Add a unique graph sequence number to TRTEngineOp node names to avoid name collision. Since the TRTEngineOp node names are used as the cache keys for the resource cache objects for the operation, this can avoid mapping two different TRTEngineOp nodes to the same cache objects. Fix affected tests. PiperOrigin-RevId: 304500590 Change-Id: Ibea1e71d57a8a4f16d3710cf176b4ae443aa3815
2020-04-02 16:23:58 -07:00 · 2020-04-02 16:23:58 -07:00 · 4455956ce8
commit 4455956ce8
parent ff966217f2
3 changed files with 80 additions and 12 deletions
--- a/tensorflow/compiler/tf2tensorrt/convert/convert_graph.cc
+++ b/tensorflow/compiler/tf2tensorrt/convert/convert_graph.cc
@ -617,6 +617,11 @@ std::pair<int, Allocator*> GetDeviceAndAllocator(const ConversionParams& params,
  return std::make_pair(cuda_device_id, dev_allocator);
 }

+int64 GetNextGraphSequenceNumber() {
+  static std::atomic<int64> graph_sequence_num;
+  return graph_sequence_num++;
+}
+
 // Entry function from optimization pass.
 Status ConvertAfterShapes(const ConversionParams& params) {
  // Sanity checks.
@ -666,10 +671,12 @@ Status ConvertAfterShapes(const ConversionParams& params) {
  std::vector<size_t> engine_bytes_size;
  segment::SegmentNodesVector converted_segments;
  converted_segments.reserve(initial_segments.size());
+  string engine_name_prefix =
+      StrCat("TRTEngineOp_", GetNextGraphSequenceNumber(), "_");
  for (size_t t = 0; t < initial_segments.size(); t++) {
    auto& curr_segment = initial_segments.at(t);
    EngineInfo curr_engine;
-    curr_engine.engine_name = StrCat("TRTEngineOp_", t);
+    curr_engine.engine_name = StrCat(engine_name_prefix, t);
    Status status =
        GetEngineInfo(&graph, *params.graph_properties, curr_segment, node_map,
                      reverse_topo_order, &curr_engine);
--- a/tensorflow/python/compiler/tensorrt/test/tf_trt_integration_test_base.py
+++ b/tensorflow/python/compiler/tensorrt/test/tf_trt_integration_test_base.py
@ -522,6 +522,25 @@ class TfTrtIntegrationTestBase(test_util.TensorFlowTestCase):
    logging.info("Writing graph to %s/%s", temp_dir, graph_name)
    graph_io.write_graph(gdef, temp_dir, graph_name)

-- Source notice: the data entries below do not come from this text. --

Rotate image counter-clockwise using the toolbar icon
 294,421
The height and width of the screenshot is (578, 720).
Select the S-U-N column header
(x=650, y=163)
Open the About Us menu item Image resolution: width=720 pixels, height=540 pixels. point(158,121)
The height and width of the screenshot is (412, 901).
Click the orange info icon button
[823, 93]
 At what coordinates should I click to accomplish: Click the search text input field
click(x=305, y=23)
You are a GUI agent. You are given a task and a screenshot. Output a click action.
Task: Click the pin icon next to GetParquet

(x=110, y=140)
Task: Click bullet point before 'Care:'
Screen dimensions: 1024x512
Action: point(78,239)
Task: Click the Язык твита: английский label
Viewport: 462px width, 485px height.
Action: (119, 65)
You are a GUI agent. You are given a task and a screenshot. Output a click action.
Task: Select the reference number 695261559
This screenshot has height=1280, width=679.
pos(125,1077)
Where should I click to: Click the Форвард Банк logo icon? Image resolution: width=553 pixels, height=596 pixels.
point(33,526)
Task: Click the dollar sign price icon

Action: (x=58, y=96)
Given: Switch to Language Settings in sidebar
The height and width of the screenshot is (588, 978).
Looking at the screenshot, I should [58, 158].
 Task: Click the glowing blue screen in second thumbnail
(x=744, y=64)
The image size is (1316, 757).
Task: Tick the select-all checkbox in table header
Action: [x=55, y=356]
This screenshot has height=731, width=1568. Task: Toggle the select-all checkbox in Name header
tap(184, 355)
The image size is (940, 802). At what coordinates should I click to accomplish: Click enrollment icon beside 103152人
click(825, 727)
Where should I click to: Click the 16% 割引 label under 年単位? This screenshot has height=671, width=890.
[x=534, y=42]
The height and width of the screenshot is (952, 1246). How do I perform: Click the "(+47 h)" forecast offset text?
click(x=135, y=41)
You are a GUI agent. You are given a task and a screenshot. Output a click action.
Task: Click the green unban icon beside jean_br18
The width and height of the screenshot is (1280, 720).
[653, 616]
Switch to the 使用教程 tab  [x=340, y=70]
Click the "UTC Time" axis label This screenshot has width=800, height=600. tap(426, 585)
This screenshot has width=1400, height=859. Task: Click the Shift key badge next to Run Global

+  # Remove the graph sequence number prefix from the name only if the name has
+  # a prefix TRTEngineOp_n_. When expecting_prefix is true, assert such a
+  # prefix exists.
+  def _RemoveGraphSequenceNumberImpl(self, name, expecting_prefix):
+    match = re.search(r"TRTEngineOp_\d+_", name)
+    has_prefix = match and name.startswith(match.group(0))
+    assert (not expecting_prefix) or has_prefix
+    if has_prefix:
+      parts = name.split("_", maxsplit=2)
+      assert len(parts) == 3
+      return parts[0] + "_" + parts[2]
+    return name
+
+  def _RemoveGraphSequenceNumber(self, name):
+    return self._RemoveGraphSequenceNumberImpl(name, True)
+
+  def _MayRemoveGraphSequenceNumber(self, name):
+    return self._RemoveGraphSequenceNumberImpl(name, False)
+
  def _VerifyConnections(self, expected_engines, original_gdef, converted_gdef):
    old_to_new_node_map = {
        self._ToString(node.name): self._ToString(node.name)
@ -579,11 +598,14 @@ class TfTrtIntegrationTestBase(test_util.TensorFlowTestCase):
    # Compute the actual mapping from each node to its input nodes.
    actual_input_map = {}
    for node in converted_gdef.node:
-      name_str = self._ToString(node.name)
+      name_str = node.name
+      if node.op == "TRTEngineOp":
+        name_str = self._RemoveGraphSequenceNumber(name_str)
      actual_input_map[name_str] = set()
      input_set = actual_input_map[name_str]
      for inp in node.input:
        (prefix, node_name) = _InputName(inp)
+        node_name = self._MayRemoveGraphSequenceNumber(node_name)
        input_set.add(prefix + node_name)

    self.assertEqual(
@ -628,7 +650,8 @@ class TfTrtIntegrationTestBase(test_util.TensorFlowTestCase):
        self.assertIn(function_name, functions)
        if not IsQuantizationWithCalibration and not is_dynamic_engine:
          self.assertTrue(len(node.attr["serialized_segment"].s), node.name)
-        self.assertIn(node.name, expected_engines)
+        self.assertIn(
+            self._RemoveGraphSequenceNumber(node.name), expected_engines)
        self.assertEqual(
            self._ToBytes(run_params.precision_mode),
            node.attr["precision_mode"].s, node.name)
@ -662,7 +685,8 @@ class TfTrtIntegrationTestBase(test_util.TensorFlowTestCase):
        node.name for node in gdef_to_verify.node if node.op == "TRTEngineOp"
    ]
    for func in gdef_to_verify.library.function:
-      if not re.search(r"TRTEngineOp_\d+_native_segment", func.signature.name):
+      if not re.search(r"TRTEngineOp_\d+_\d+_native_segment",
+                       func.signature.name):
        for node in func.node_def:
          all_op_names.append(node.name)
          if node.op == "TRTEngineOp":
@ -670,9 +694,12 @@ class TfTrtIntegrationTestBase(test_util.TensorFlowTestCase):
    # Remove the function name prefix.
    def _Canonicalize(names):
      return set(self._ToString(name.split("/")[-1]) for name in names)
+    # Remove the graph sequence number prefix from all the names.
+    def _RemoveGraphSequenceNumber(names):
+      return set(self._RemoveGraphSequenceNumber(name) for name in names)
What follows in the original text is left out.